Kaczyński i Merkel chcą wysłać do Gruzji siły pokojowe
Prezydent Lech Kaczyński przez ponad pół godziny rozmawiał z kanclerz Niemiec Angelą Merkel o strategii jaką należy przyjąć na poniedziałkowym szczycie UE w sprawie Gruzji - poinformował dyrektor Biura Spraw Zagranicznych Kancelarii Prezydenta Mariusz Handzlik. Kanclerz i polski prezydent - dodał Handzlik - mówili też o możliwości wysłania do Gruzji sił pokojowych. Premier Donald Tusk też rozmawiał z kanclerz Angelą Merkel, odbył również telefoniczną rozmowę z premier Ukrainy Julią Tymoszenko.
Handzlik podkreślił, że Merkel i Lech Kaczyński zgodzili się, że trzeba wesprzeć misję francuskiego prezydenta Nicolasa Sarkozy'ego na rzecz rozwiązania kryzysu w Gruzji. Zgodzili się również co do potrzeby wycofania wojsk rosyjskich z Gruzji, potępienia uznania przez Rosję niepodległości Abchazji i Południowej Osetii oraz potrzeby wysłania misji humanitarnej do Gruzji.
Musimy poszukać rozwiązań dyplomatycznych, które pomogą w rozwiązaniu napiętej sytuacji w Gruzji, a szczyt ma przynieść konkretne rozwiązania w tej kwestii - powiedział Handzlik.
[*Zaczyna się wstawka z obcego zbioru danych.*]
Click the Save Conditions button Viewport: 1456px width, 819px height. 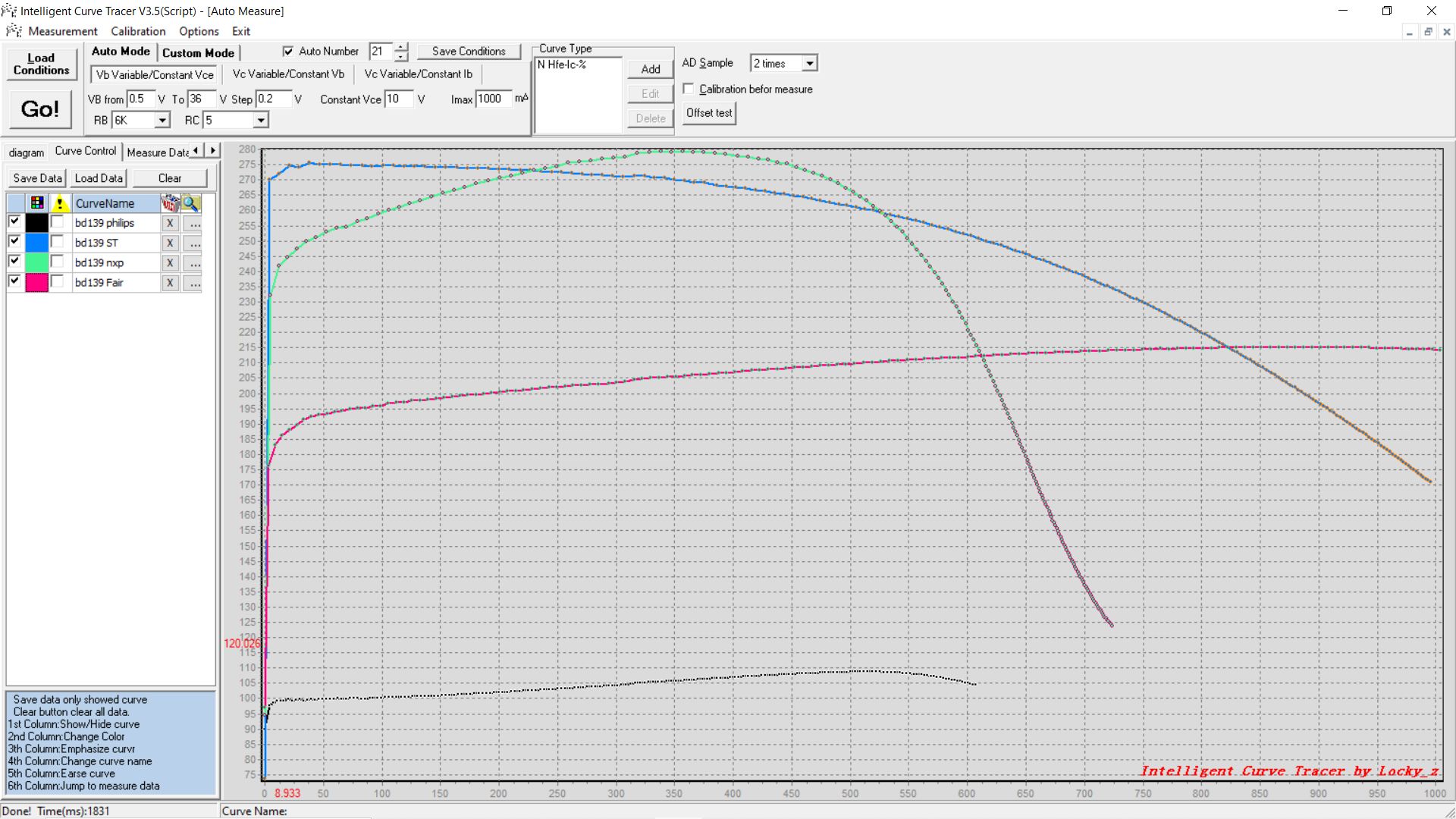[x=469, y=52]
Jak zapowiedział Handzlik, podczas poniedziałkowego szczytu UE polski prezydent i niemiecka kanclerz mają współpracować na rzecz przygotowania przez Radę Europejską planu drogi wyjścia z zaistniałego kryzysu w Gruzji. Plan ten, podkreślił Handzlik, ma wspierać suwerenność i integralność terytorialną Gruzji.
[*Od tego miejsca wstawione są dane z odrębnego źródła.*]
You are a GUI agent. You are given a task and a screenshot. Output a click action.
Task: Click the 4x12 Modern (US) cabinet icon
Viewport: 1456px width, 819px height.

Podczas rozmowy Lech Kaczyński poinformował Angelę Merkel, że na szczyt udaje się z premierem, a w Brukseli obaj prezentować będą wspólne stanowisko polskiego rządu i prezydenta.
Główne elementy polskiego stanowiska na szczyt to: pomoc humanitarna dla Gruzji, udział UE w jej odbudowie, powołanie pod egidą UE międzynarodowych sił pokojowych z ewentualnym udziałem Polski, podjęcie działań na rzecz zawarcia umowy stowarzyszeniowej UE-Gruzja oraz liberalizacja "reżimu wizowego" dla Gruzinów.
Jak zapowiedział Handzlik, podczas szczytu prezydent i premierem będą odbywali spotkania dwustronne z przywódcami państw unijnych.
Z kolei Dyrektor Centrum Informacyjnego Rządu Jacek Filipowicz poinformował, że rozmowy premiera z Kanclerz Angelą Merkel dotyczyły konfliktu rosyjsko-gruzińskiego i kontaktów UE-Rosja. Dodał, że z Julią Tymoszenko premier rozmawiał także o kontaktach Ukrainy z Rosją i Polską oraz o europejskich aspiracjach Ukrainy. Premier zapewnił, że na Radzie Europejskiej Ukraina będzie jednym z tematów priorytetowych - podkreślił.
Filipowicz poinformował także, że szef MSZ Radosław Sikorski odbył telekonferencję z ministrami spraw zagranicznych Grupy Wyszehradzkiej, z ministrem spraw zagranicznych Niemiec, szefami dyplomacji państw bałtyckich oraz Rumunii i Bułgarii.
Jednodniowy szczyt przywódców państw i szefów rządów "27", zwołany na poniedziałek przez prezydenta Francji Nicolasa Sarkozy'ego na wniosek kilku krajów członkowskich, w tym Polski, rozpocznie się o godzinie 15.00 i ma trwać około trzech godzin. Nie został nań zaproszony prezydent Gruzji Micheil Saakaszwili, o co zabiegały - jak podaje Polska Agencja Prasowa, powołując się na nieoficjalne informacje - Polska, Szwecja oraz trzy kraje bałtyckie.